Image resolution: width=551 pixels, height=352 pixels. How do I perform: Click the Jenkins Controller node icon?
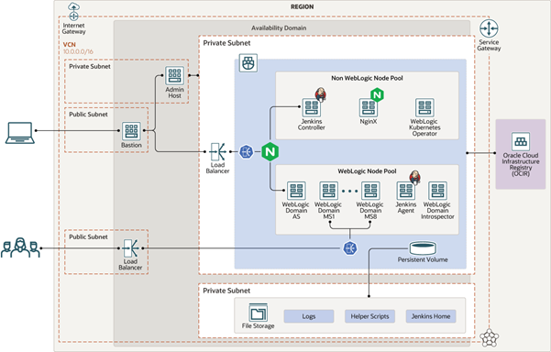312,107
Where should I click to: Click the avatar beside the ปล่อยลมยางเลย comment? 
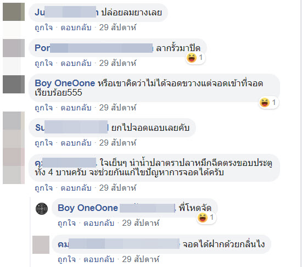point(14,12)
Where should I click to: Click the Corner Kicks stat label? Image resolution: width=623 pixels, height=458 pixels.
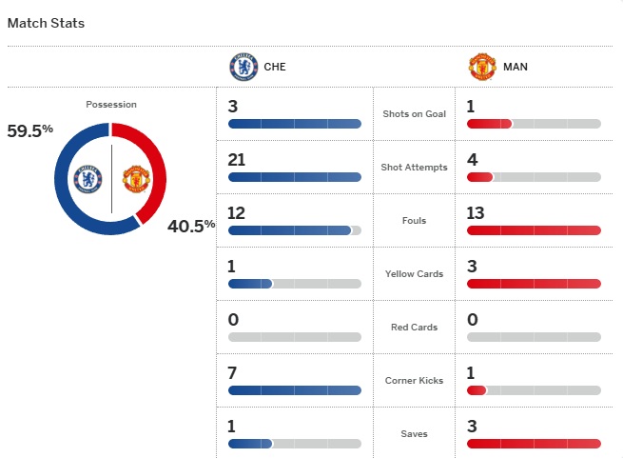click(414, 380)
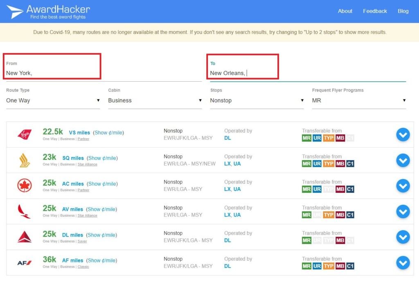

****************************************

**EXERCISE DESCRIPTION:** Rewrite every line of the listing above, requests included, and scale each coordinate in the answers by 2, rounding to whole numbers with halves going up. Leave the requests and any numbers in them unchanged, and omit the pictures from your answer.

**RESULT FOR THIS EXERCISE:**
Image resolution: width=551 pixels, height=352 pixels. How do I perform: Click the Jenkins Controller node icon?
624,214
Where should I click to: Click the avatar beside the ปล่อยลมยางเลย comment? 
point(28,24)
Where should I click to: Click the Corner Kicks stat label? Image resolution: width=623 pixels, height=458 pixels.
click(828, 760)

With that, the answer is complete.